| TEXT PROVIDED |
——————
The morning of 6 May at Weymouth College with Alex McKechnie’s (Lecturer in Digital Arts, Weymouth College)Music Tech students started with the usual ‘will the system let us on’ or get all funny about strangers trying to access college systems. Luckily, it did. We introduced ourselves to the students and they introduced themselves to us. Will, Antony, Charlie, Connor, Chris, and Dylan. Music tech students. Rather than sit them down and lecture them, we opted for ACTION and immediately took them outdoors to experience SATSYMPH-HERMES – our portable contemporary music/poetry fusion scape which you can layout anywhere in the world you wish, then wander around in. They opened the virtual auditorium along a thin strip of green and wandered around in it, to the bemusement of other students and lecturers drinking coffee and smoking in the sun, This was definitely fun, and a good introduction to non-linear user-directed GPS locative technologies.
Student: I get it
Ralph: OK, what is it? Hang on – actually, this is interesting. We’ve worked with this technology since (for ever), but still have difficulty putting how it works into words. So, what exactly do you get?
Student: It works in radiuses – you walk into the radius, it triggers the sound; you exit, it stops
Ralph: Yup, you got it in one.
(sorry, can’t find the HTML for line-up a script)
After fortifying ourselves with hot chocolate, or tea (some of us even pigged out on very solid pastries) we went back into the room and went through the sounds the students had recorded with DIVA (as mixed down by David and Marc).
Ralph Hoyte’s site-specific material was part of this mix. Ralph had been asked to compile this content as the only references to the Kingston Russell Stone Circle were perfunctory or dry and academic at best. No known myths or folk tales are specifically attached to the stones. Ralph therefore wrote a poem-script which referenced generic stories about stone circles, such as that ’the stones cannot be counted’, or that ‘the stones will tell you the name of your future husband’ and used these mixed with factual information for his script.
The next stage was to draw the sound regions which the audio clips were to inhabit. We did this as we usually do by projecting the Appfurnace interface onto a wall, thus making the whole process, including the coding, transparent.
We wanted to place a specific region over ‘the hidden barrow’, but, as the barrow is indeed aptly described, it could not be found to place a region over (it’s. er, ‘hidden’, duh)
After completion of this process we ran a simulation, then retired for the day. This was the initial draft scape >>>
… and this was the final virtual scape as agreed with the students >>>
The day was beautiful. The three of us parked up just below the Grey Mare site (there are three located sites very close together in this area) and waited in the sun for the mini-bus with the Weymouth students and Alex, the lecturer, to arrive. The walk to the Kingston Russell Stone Circle takes about 20 min, and goes past the Grey Mare and her Colts (invisible behind a high hedge, tho’). It was one of those incredible English spring days just after the fresh green leaves have broken out of their barky confines. Bluebells, white Cotoneastor, Greater Stitchwort, an almost snowy covering of Ribwort Plantain, lush green grass; high on the ridge with views over chalk downs, tree’d valleys, in the distance Chesil Bank. What could be more idyllic?
——————
| RECORDED INFORMATION |
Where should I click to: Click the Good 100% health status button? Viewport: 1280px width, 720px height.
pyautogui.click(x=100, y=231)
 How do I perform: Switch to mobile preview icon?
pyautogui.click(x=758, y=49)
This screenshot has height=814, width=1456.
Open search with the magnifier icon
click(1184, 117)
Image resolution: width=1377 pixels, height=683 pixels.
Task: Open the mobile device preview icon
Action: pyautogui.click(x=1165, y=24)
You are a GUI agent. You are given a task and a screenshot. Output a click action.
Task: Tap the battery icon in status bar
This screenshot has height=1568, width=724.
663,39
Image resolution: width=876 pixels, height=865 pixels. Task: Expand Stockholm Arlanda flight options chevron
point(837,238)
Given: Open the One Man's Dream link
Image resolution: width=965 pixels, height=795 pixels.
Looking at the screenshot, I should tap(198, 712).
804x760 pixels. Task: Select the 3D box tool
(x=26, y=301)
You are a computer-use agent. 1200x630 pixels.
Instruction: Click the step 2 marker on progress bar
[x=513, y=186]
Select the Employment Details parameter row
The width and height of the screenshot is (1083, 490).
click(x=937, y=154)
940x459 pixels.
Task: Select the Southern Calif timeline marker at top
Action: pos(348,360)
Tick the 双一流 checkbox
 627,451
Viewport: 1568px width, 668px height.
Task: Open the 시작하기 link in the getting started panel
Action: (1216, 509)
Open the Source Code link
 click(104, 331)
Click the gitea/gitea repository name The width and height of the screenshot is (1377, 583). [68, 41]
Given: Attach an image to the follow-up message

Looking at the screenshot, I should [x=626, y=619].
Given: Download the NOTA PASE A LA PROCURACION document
——————
| TASK INSTRUCTIONS |
Please go on with the account of the Weymouth College stone circle project from the point where it stops. The lines have nothing to do with the account of the Weymouth College stone circle project.

| RESPONSE TO THIS TASK |
Oh, to be in England
Now that April’s there,
And whoever wakes in England
Sees, some morning, unaware,
That the lowest boughs and the brushwood sheaf
Round the elm-tree bole are in tiny leaf,
While the chaffinch sings on the orchard bough
In England – now!
[Home Thoughts from Abroad
But enough of the ‘hey-nonny-no’-ing! We arrived at what I’m going to from now call KRSC, synchronized chronometers, checked we’d got a GPS fix … and wandered.
I was impressed: the scape did what it said on the can. The zones triggered perfectly and the locating was top-notch: as you approach the Wild Wood the woodland scenario opens out in your head (I love these clumps, circles of twisted, almost human beech trees you get high on chalk downs). As you wander around the field; that fades, and the story scenario opens out. Everyone thought it was fantastic that exactly as you cross the threshold of the actual stone circle (which isn’t much more than about 20m in diameter) this ‘Neolithic humming’ kicks off. Step out of the circle, it stops. Step in again, and it starts again. Fantastically evocative of what this site was/could have been to its builders!
After a thorough wander we all convened at the stone circle to have lunch, crack jokes (…) and discuss. There were a few minor adjustments to be made: move in the ‘L’ of the region nearer the trees; the ‘site introduction/factual’ north region had been mistakenly placed over a gate which was not on the public footpath (this shows the importance of ‘on-the-ground testing: what looks like the exit from a field on Google maps may not be etc); we couldn’t find ‘the hidden burrow’ on the ground either as it was, ahem – hidden (to be reprised with Victoria and the archaeologists and post-edited in). Otherwise we were well-pleased with our work.
We forced the kids to do their evaluation (!) – actually it was all very good-tempered and friendly, they were really up for it, and we had a great time with them – wandered back to the carpark and they departed. Their evaluations said:
- ‘I learnt new things in a fun way’
- ‘It worked very well in location. It felt good to go from designer to seeing our ideas in action’
- ‘The app has helped me understand the landscape’ (I like that one!)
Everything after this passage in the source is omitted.